Zulip Chat Archive

Stream: lean4

Topic: Matching c++ on simple for loop


Tomas Skrivan (Apr 20 2023 at 04:53):

I have been messing around with for loops and trying to get them as fast as possible. I went a bit too far as I'm matching C++ speed which I find a bit suspicious.

The test is to compute triangular number the dumb way: T(n) = ∑ i∈[0:n], ∑ j∈[0:i], 1.

The naive way, using Lean's built in for loop: (the IO monad is there to prevent compile from computing it at compile time)

def triangularNumberNaive (n : USize) : IO USize := pure $ Id.run do
  let mut sum : USize := 0
  for i in [0:n.toNat] do
    for _ in [0:i] do
      sum := sum + 1
  pure sum

Computing T(100 000) takes ~10s which is not great.
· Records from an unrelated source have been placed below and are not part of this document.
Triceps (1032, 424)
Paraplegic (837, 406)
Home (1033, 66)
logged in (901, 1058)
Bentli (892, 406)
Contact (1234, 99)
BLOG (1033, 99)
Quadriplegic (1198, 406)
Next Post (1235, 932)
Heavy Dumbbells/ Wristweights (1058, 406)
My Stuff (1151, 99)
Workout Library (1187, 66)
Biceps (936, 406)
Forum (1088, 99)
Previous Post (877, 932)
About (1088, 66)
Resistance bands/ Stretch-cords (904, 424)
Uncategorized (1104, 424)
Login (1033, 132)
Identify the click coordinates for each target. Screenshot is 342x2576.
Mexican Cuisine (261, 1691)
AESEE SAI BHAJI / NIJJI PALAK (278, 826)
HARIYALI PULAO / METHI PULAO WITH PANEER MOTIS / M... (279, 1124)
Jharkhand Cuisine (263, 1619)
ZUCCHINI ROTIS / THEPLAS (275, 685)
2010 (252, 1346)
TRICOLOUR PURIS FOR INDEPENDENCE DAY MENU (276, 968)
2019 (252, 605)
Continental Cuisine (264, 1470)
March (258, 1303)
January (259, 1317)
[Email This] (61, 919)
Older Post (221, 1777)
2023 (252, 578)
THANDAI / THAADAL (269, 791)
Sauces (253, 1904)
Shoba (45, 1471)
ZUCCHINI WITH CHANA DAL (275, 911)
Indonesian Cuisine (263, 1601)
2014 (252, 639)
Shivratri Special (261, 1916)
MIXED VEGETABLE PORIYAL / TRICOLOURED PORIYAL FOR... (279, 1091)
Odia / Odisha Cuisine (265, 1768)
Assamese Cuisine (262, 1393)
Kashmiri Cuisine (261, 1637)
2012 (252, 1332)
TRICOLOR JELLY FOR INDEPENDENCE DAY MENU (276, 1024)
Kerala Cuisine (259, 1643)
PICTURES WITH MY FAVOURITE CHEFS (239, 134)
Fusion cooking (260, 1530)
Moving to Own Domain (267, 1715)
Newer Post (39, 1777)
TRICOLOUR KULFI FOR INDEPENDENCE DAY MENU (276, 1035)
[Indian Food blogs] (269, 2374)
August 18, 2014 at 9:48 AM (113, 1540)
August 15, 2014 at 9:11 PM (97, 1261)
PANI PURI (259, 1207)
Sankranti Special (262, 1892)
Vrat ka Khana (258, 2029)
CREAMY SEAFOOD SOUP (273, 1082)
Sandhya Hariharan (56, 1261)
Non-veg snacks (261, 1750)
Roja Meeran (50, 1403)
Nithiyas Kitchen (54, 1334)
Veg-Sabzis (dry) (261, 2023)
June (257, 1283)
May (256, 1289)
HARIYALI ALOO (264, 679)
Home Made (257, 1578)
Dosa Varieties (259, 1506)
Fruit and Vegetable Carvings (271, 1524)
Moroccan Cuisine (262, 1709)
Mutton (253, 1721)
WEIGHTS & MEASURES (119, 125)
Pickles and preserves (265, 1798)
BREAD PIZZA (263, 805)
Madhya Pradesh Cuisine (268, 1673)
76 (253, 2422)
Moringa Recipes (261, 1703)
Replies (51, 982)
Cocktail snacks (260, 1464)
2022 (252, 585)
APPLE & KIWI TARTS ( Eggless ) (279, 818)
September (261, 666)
So I have decided to implemented my own version of for loop which does not use big integers but USize instead.

def triangularNumberForIn (n : USize) : IO USize := pure $ Id.run do
  let mut sum : USize := 0
  for i in (fullRange n) do
    for _ in fullRange i.1 do
      sum := sum + 1
  pure sum

Where fullRange n just indicates the range [0:n] for some n : USize.

This version can compute T(1 000 000 000) in ~250ms. Which is surprisingly fast, identical implementation in C++ takes ~700ms(with g++) or ~150ms(with clang).

I have also implemented fold operation over a range on USize to see if I can squeeze even more speed by not allowing early return from the for loop, but I didn't get any significant speed up. In fact, monadic version of the fold takes double the time for some reason.

If you want to mess around with it, I have set up a github repo: https://github.com/lecopivo/ForLoopSpeed

I'm just sharing it as I find it interesting that you can go that fast.

Mario Carneiro (Apr 20 2023 at 04:59):

FYI compilers know the formula for the sum of triangular numbers, so you can get some really impossible looking speedups if you aren't careful

Tomas Skrivan (Apr 20 2023 at 05:00):

Ahh I was a bit worried about hitting some crazy optimization. Maybe I should make it a bit more complicated.

Mario Carneiro (Apr 20 2023 at 05:00):

the easiest way to find out if this happened is to look at the generated assembly to see if it still has a loop in it

Tomas Skrivan (Apr 20 2023 at 05:06):

I think it optimizes away one of the for loops https://godbolt.org/z/51d9c37o5. But the lean code must be doing the same thing, which is nice.

Tomas Skrivan (Apr 20 2023 at 05:18):

When I change the inner loop computation to something more complicated like sum += sin(i) + cos(j) then I'm getting the exact same speed as C++.

Mac Malone (Apr 23 2023 at 17:37):

I would expect that for loop code to produce much the same result as C++ (after optimizing) so I take the similar speeds as a good sign. Well-written low-level Lean can easily match C/C++.

François G. Dorais (Apr 23 2023 at 21:01):

I agree with @mac but I think the key in this case is using USize instead of Nat. Small Nat are conveniently represented the same as USize 2*n+1, which never conflicts with a big num pointer because of pointer alignment. But that translation has a cost that shows most for simple operations. (For example, adding two raw small nats has an unwanted carry from the unit bits which must be corrected either before or after.) Compilers will try to do a great job optimizing these details, but they can only do so much.

Tomas Skrivan (Apr 23 2023 at 21:35):

Yes, using USize did it and I had to mark few things with inline, but unfortunately it was more or less trial and error. I found it hard to predict what needs to be inlined or not.


Last updated: Dec 20 2023 at 11:08 UTC